# Cross-Layer Reliability Metrics

Subteam Update with Whole Team October 29, 2009

#### Metrics



Customer provides quantitative target (Gov. program; commercial customer)

Supplier divides up the System target into elements Targets (e.g. processors, Network adapters, etc.)

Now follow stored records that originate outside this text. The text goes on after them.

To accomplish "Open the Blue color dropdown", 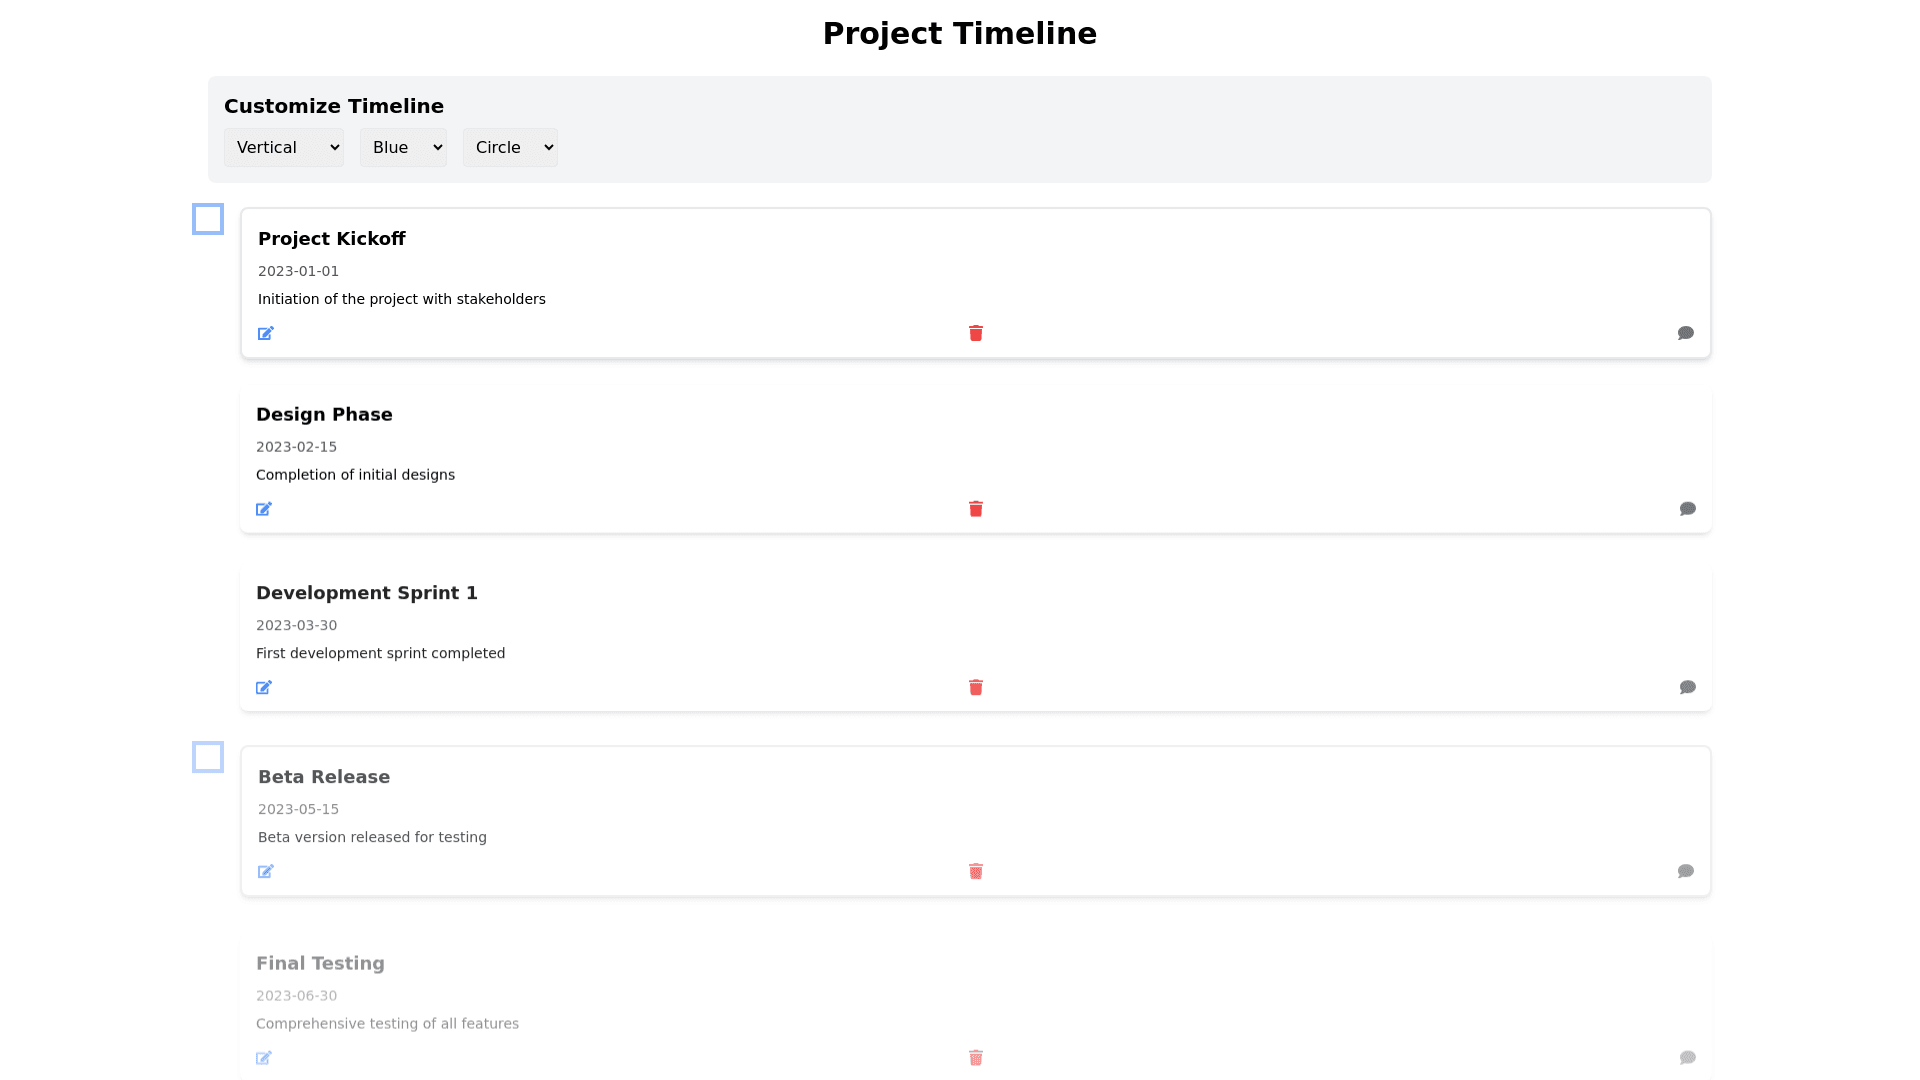I will tap(403, 148).
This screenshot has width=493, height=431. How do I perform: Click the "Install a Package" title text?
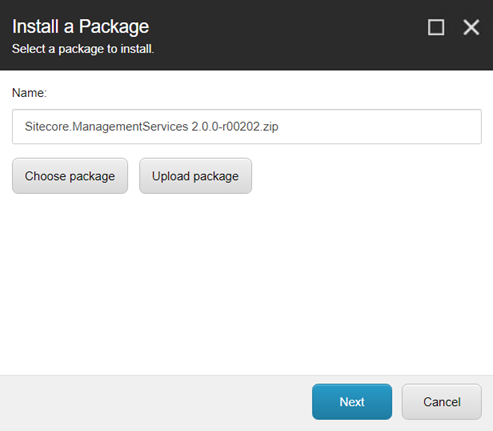(x=80, y=27)
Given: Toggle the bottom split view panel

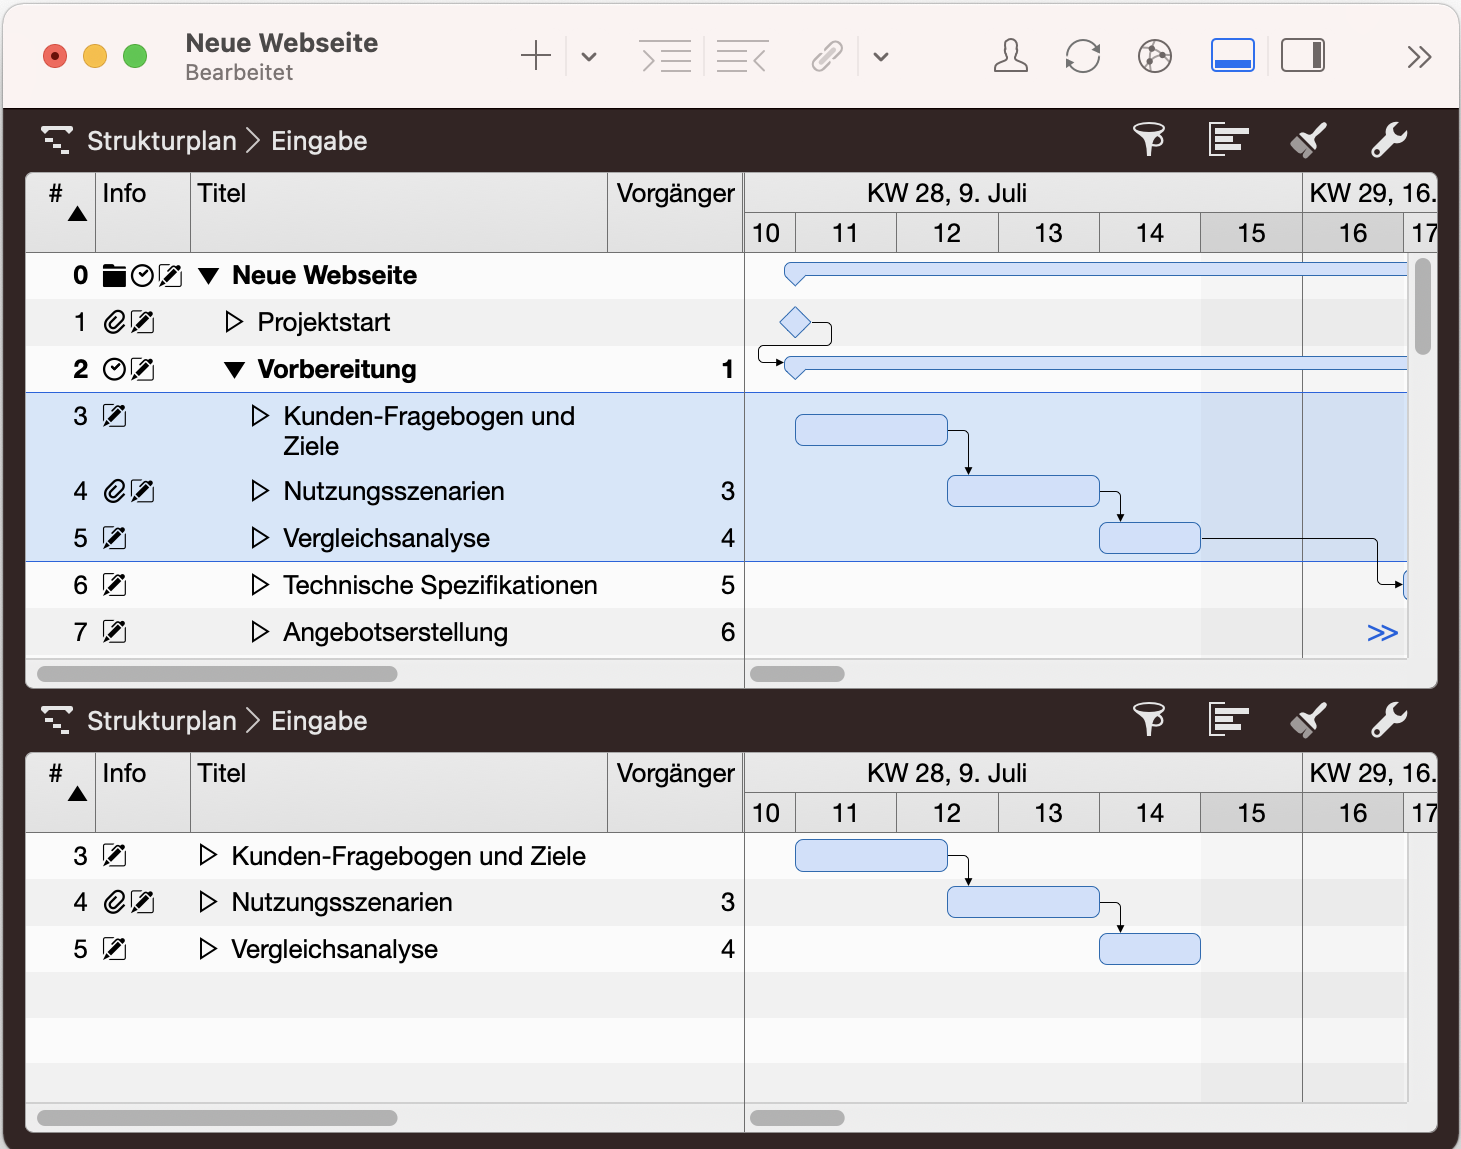Looking at the screenshot, I should click(1232, 56).
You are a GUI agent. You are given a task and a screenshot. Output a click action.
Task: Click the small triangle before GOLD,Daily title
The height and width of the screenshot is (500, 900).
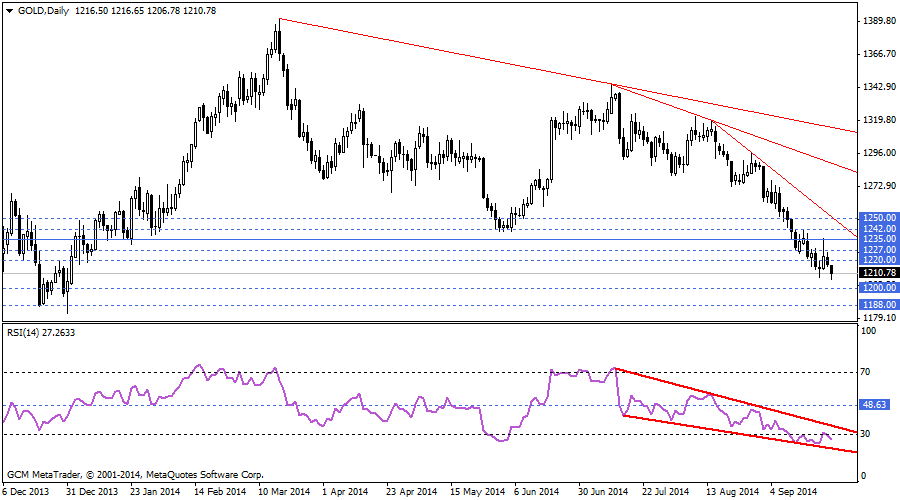pos(10,9)

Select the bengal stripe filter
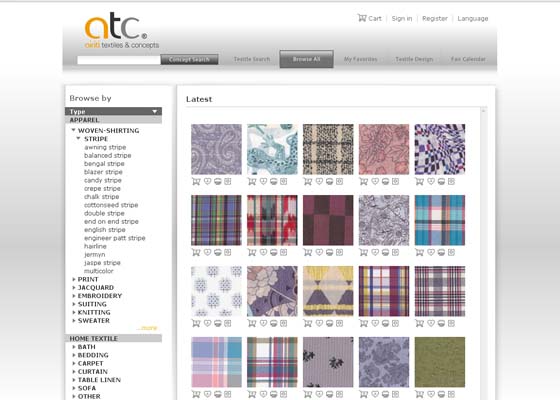pos(104,164)
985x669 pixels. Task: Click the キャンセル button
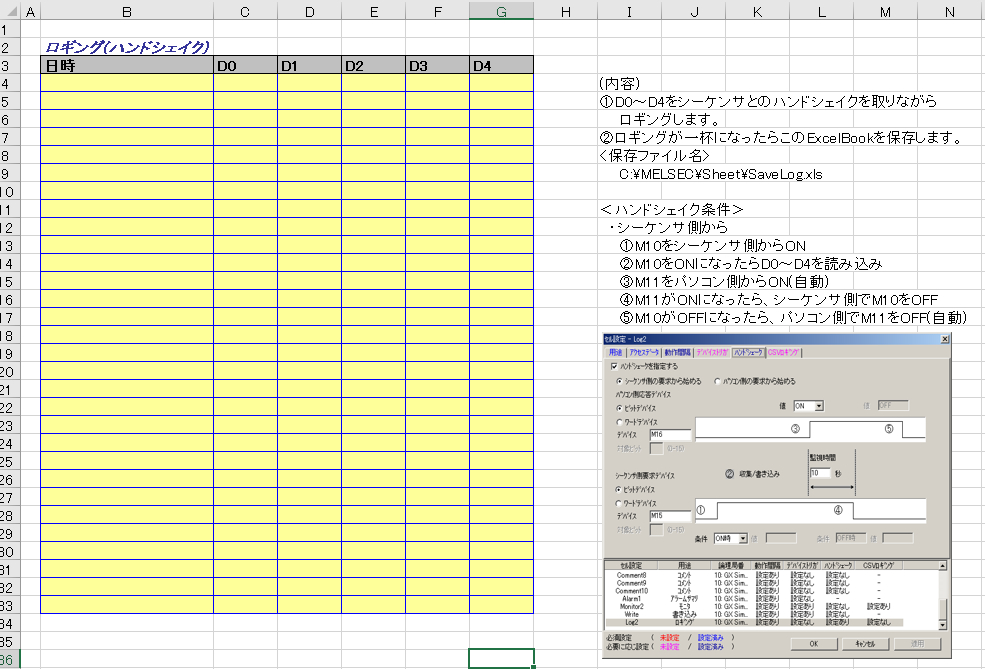pos(865,644)
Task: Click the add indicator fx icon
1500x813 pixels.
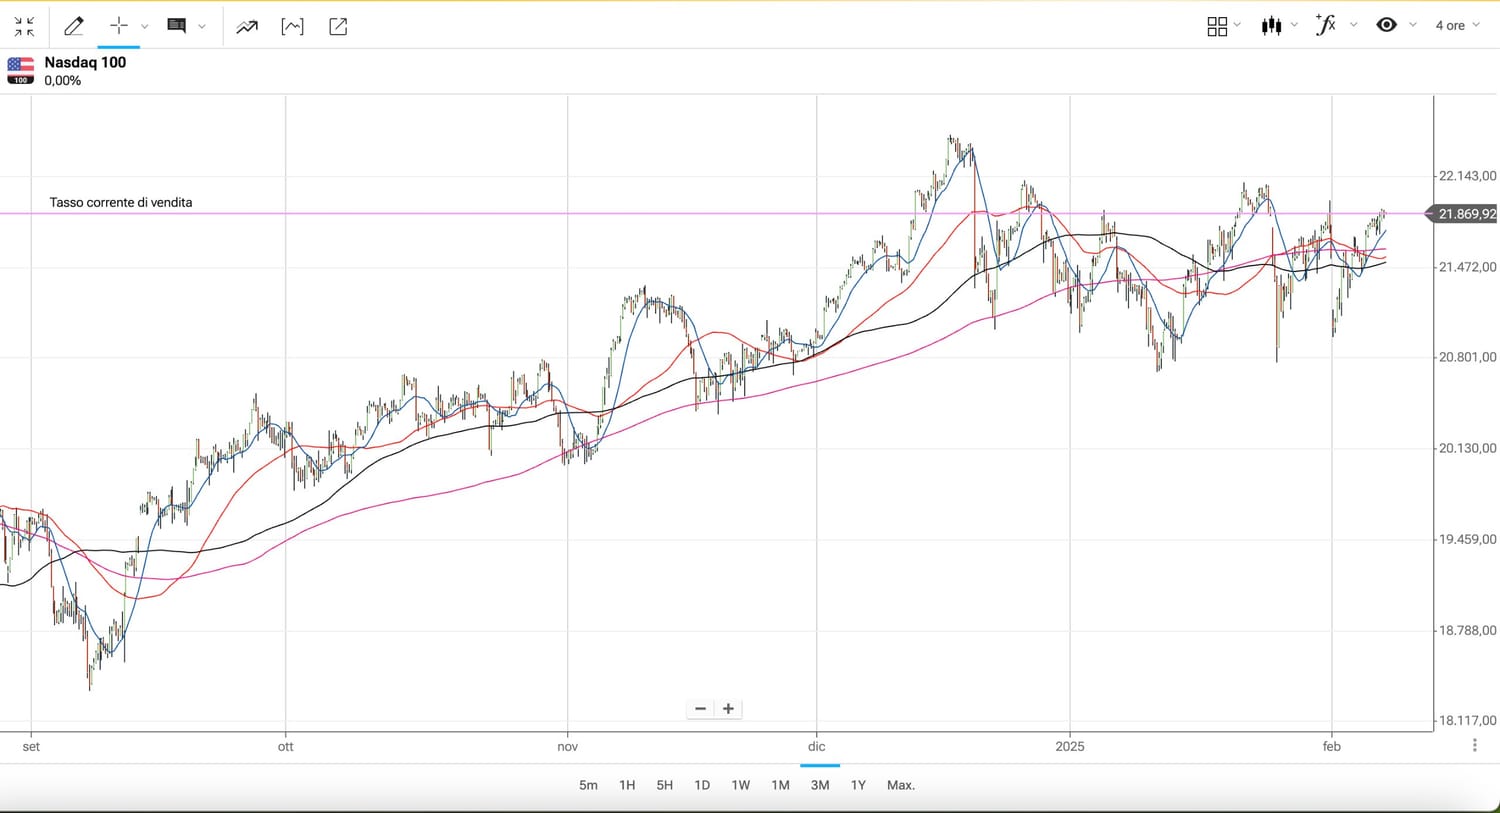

Crosses levels (application SW/OS/protocol/FW/HW)
Optimize Reliability as QoS with performance,
power & cost
All of the above at runtime

#### Agency Program Management Perspective

- Define the error modes that matter at the system level
  - Hard errors have detected, uncorrectable (DUE) and detected, correctable (DCE) components\*
    - FIT Rate for hard errors leading to system failure
    - FIT Rate for hard errors leading to partition failure (one OS instance fails, job is lost)
    - FIT Rate for hard errors that are recovered (fail over)
  - Soft errors also have DUE and DCE components
    - FIT Rate for soft errors leading to system failure (crashes, checkstops, hangs)
    - FIT Rate for soft errors leading to partition failure
    - FIT Rate for soft errors that are detected and corrected (e.g. instruction retry)
    - SDC FIT Rate for undetected soft errors
- Target requirements would include system failure rates, partition failure rates, and SDC
- Conditions for prediction, verification & validation would be included
  - Error rates would be evaluated for worst case and typical conditions

<sup>\*</sup>a hard error can manifest first as undetected but will eventually get detected

#### Target Metrics Drive Evaluation Metrics

- Evaluate the cross-layer design and make the changes needed to deliver on targets
- Optimize the cross-layer design and make the changes needed to deliver on targets F(reliability, cost, performance, power)
- Verify that the design meets targets
  - Has the protection really been implemented?
  - Does detection and recovery work?
  - Statistical fault injection to verify error rates/vulnerability
- Validate that the hardware + firmware meets targets
  - Worst case and typical case workloads (at least)
  - Standardized particle beam testing (neutrons & protons)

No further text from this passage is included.